The Observers reporter recorded that "there was hardly any of the derisive laughter which had greeted former female demonstrations" although The Morning Post reported "scoffs and jeers of enfranchised males who had posted themselves along the line of the route, and appeared to regard the occasion as suitable for the display of crude and vulgar jests". Katharine Frye, who joined the march at Piccadilly Circus, recorded "not much joking at our expense and no roughness". The Daily Mail, which supported women's suffrage, carried an eyewitness account, "How It Felt", by Constance Smedley of the Lyceum Club. Smedley described a divided reaction from the crowd "that shared by the poorer class of men, namely, bitter resentment at the possibility of women getting any civic privilege they had not got; the other that of amusement at the fact of women wanting any serious thing ... badly enough to face the ordeal of a public demonstration".

Approaching Trafalgar Square, the march divided: representatives from the northern industrial towns broke off for an open-air meeting at Nelson's Column, which had been arranged by the Northern Franchise Demonstration Committee. The main march continued to Exeter Hall for a meeting chaired by the Liberal politician Walter McLaren, whose wife, Eva McLaren, was one of the scheduled speakers. Keir Hardie, leader of the Labour Party, told the meeting, to hissing from several Liberal women on the platform, that if women won the vote, it would be thanks to the "suffragettes' fighting brigade". He spoke strongly in favour of the meeting's resolution, which was carried, that women be given the vote on the same basis as men, and he demanded a bill in the current parliamentary session. At the Trafalgar Square meeting, Eva Gore-Booth referred to the "alienation of the Labour Party through the action of a certain section in the suffrage movement", according to The Observer, and asked the party "not to punish the millions of women workers" because of the actions of a small minority. When Hardie arrived from Exeter Hall, he expressed the hope that "no working man bring discredit on the class to which he belonged by denying to women those political rights which their fathers had won for them".

Aftermath

Press reaction

The press coverage gave the movement "more publicity in a week", according to one commentator, "than it had enjoyed in the previous fifty years". Tickner writes that the reporting was "inflected by the sympathy or otherwise of particular newspapers for the suffrage cause". The Daily Mirror, which was neutral on the issue of women's suffrage, offered a large photospread and praised the crowd's diversity. The Tribune also commented on the mix of social classes represented in the marchers. The Times, an opponent of women's suffrage, thought the event "remarkable as much for its representative character as for its size" and described the scenes and speeches in detail over 20 column inches.

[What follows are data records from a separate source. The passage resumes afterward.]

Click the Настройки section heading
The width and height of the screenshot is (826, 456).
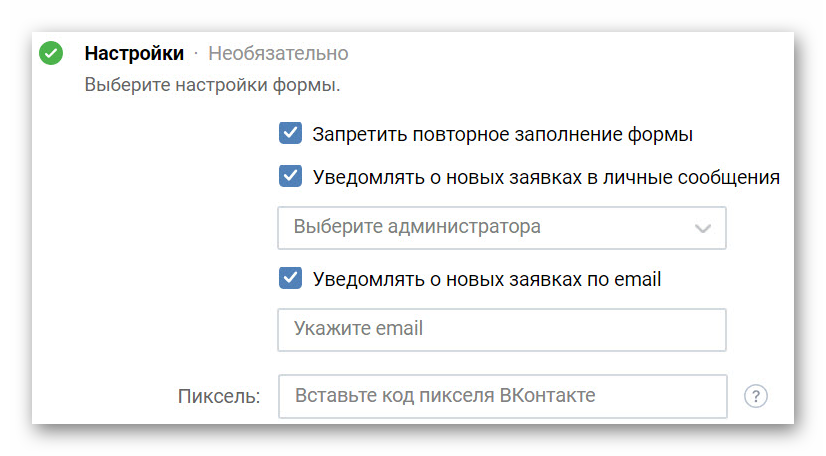(134, 53)
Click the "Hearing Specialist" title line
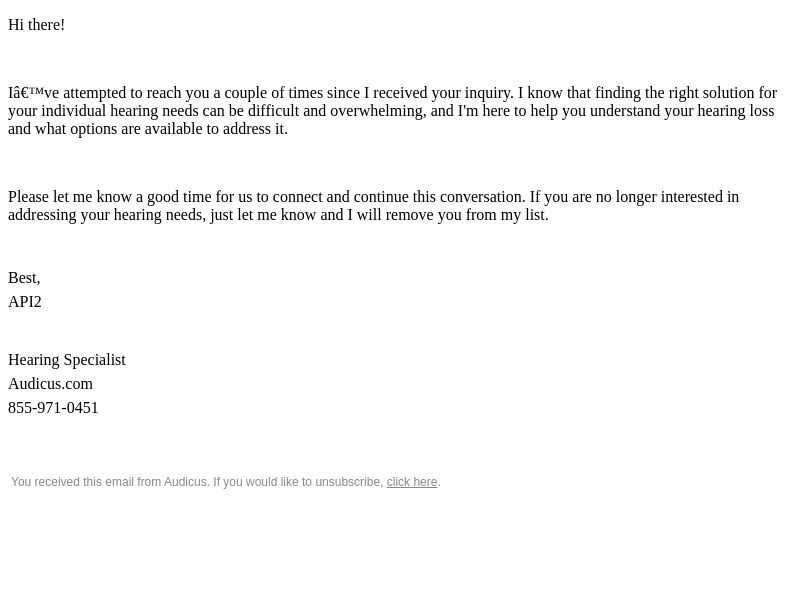 tap(67, 360)
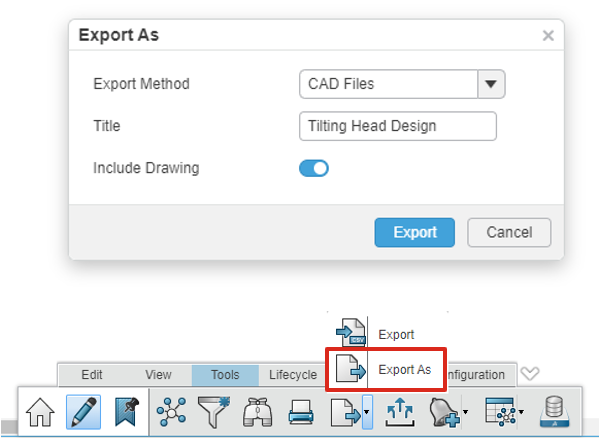Switch to the Lifecycle tab
The width and height of the screenshot is (599, 442).
pos(293,375)
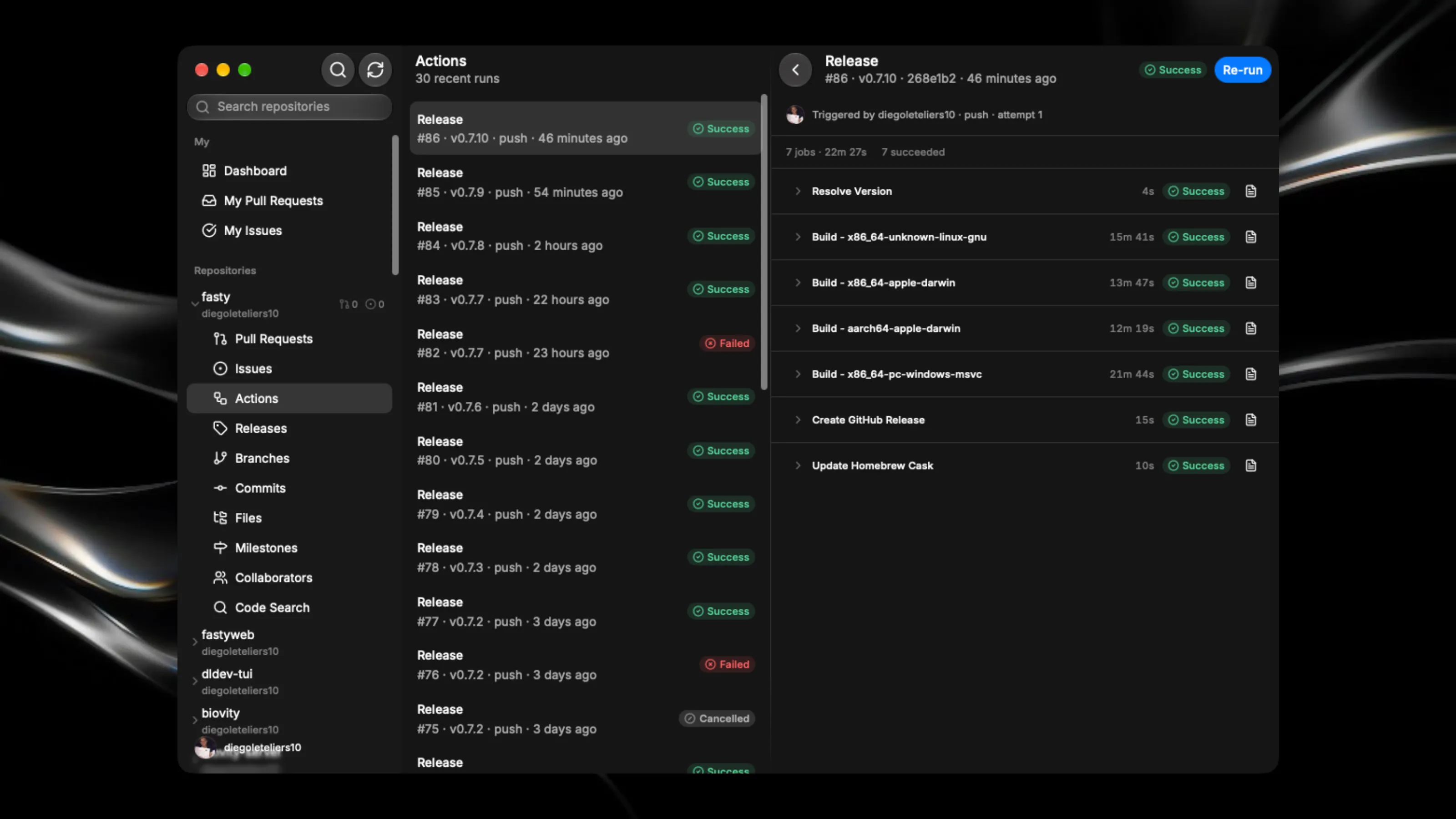Open logs icon for Update Homebrew Cask job
This screenshot has width=1456, height=819.
pyautogui.click(x=1251, y=466)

The protesters had had to "run the gauntlet of much inconsiderate comment", according to the Daily Chronicle, a publication supportive of women's suffrage. The pictorial journal The Sphere provided a montage of photographs under the headline "The Attack on Man's Supremacy". The Graphic, a pro-suffrage paper, published a series of illustrations sympathetic to the event except for one that showed a man holding aloft a pair of scissors "suggesting that demonstrating women should have their tongues cut out", according to Katherine Kelly in a study of how the suffrage movement was portrayed in the British press. Some newspapers, including The Times and the Daily Mail, carried pieces written by the marchers.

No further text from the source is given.